The state has vaccinated more than 70% of its population against COVID-19, including the vast majority of its older adults. Still, it hit new records in daily coronavirus cases last month, although the per capita rate was not as high as in many states at the peak of their surges.

"We had as many or more patients at this point than we've ever had over the course of the last two years," says Dr. Rick Hildebrant, chief of hospital medicine at Rutland Regional Medical Center in Rutland, Vermont. "But we have never seen the type of scenarios in other parts of the country, where the hospital systems have just been overwhelmed by COVID."

In fact, COVID-19 accounts for a small portion of the overall patient volume in Vermont's hospitals, which are also struggling with very busy emergency rooms and the consequences of deferred care. However, the added stress of a coronavirus surge has pushed the hospitals to "operate beyond capacity for weeks," says Tim Lahey, an infectious disease physician at UVM Medical Center.

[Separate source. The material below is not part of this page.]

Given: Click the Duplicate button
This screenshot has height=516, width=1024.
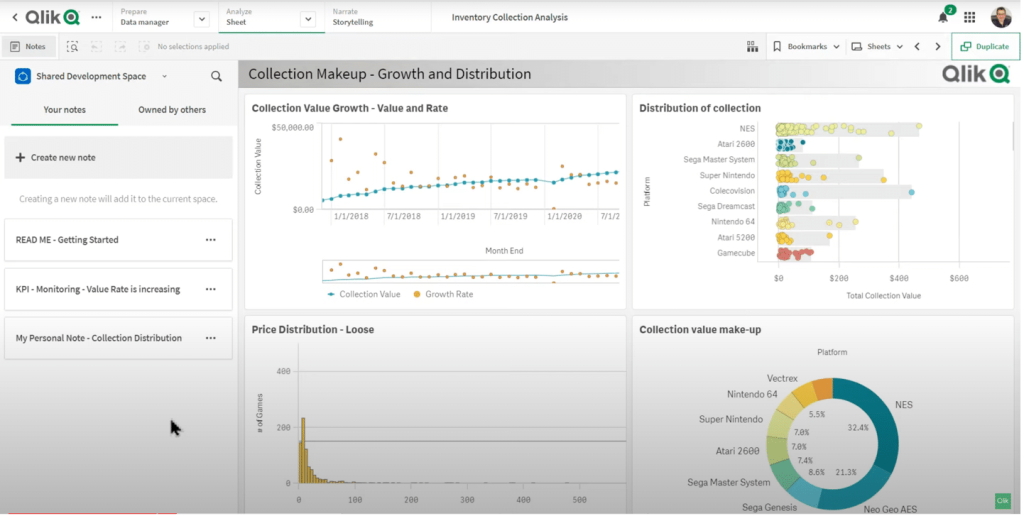Looking at the screenshot, I should (985, 46).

"It's a clarion call to other states that are catching up to Vermont: Just because you have high adult vaccination percentages doesn't mean that the game is over," he says.

While cases are now trending down in the state, Lahey says the surge there has also revealed that a "vaccine only" strategy — one that dispenses with interventions like masks — can be risky when a relatively small portion of the population remains unvaccinated.

But Vermont's experience does underscore that well-vaccinated states can stave off the kind of disaster seen in other states such as Idaho and Wyoming, where half, if not more, of the population remains unvaccinated, hospitals were overwhelmed and death rates were much higher.

"The data is unassailable at this point in terms of the protection of broad community vaccination against severe disease," says Rubin, of Children's Hospital of Philadelphia.

Some major cities in the Northeast have also seen increased transmission this fall, he says, but "they're still holding up pretty well," and that could mean they "prove somewhat resilient through the holiday season."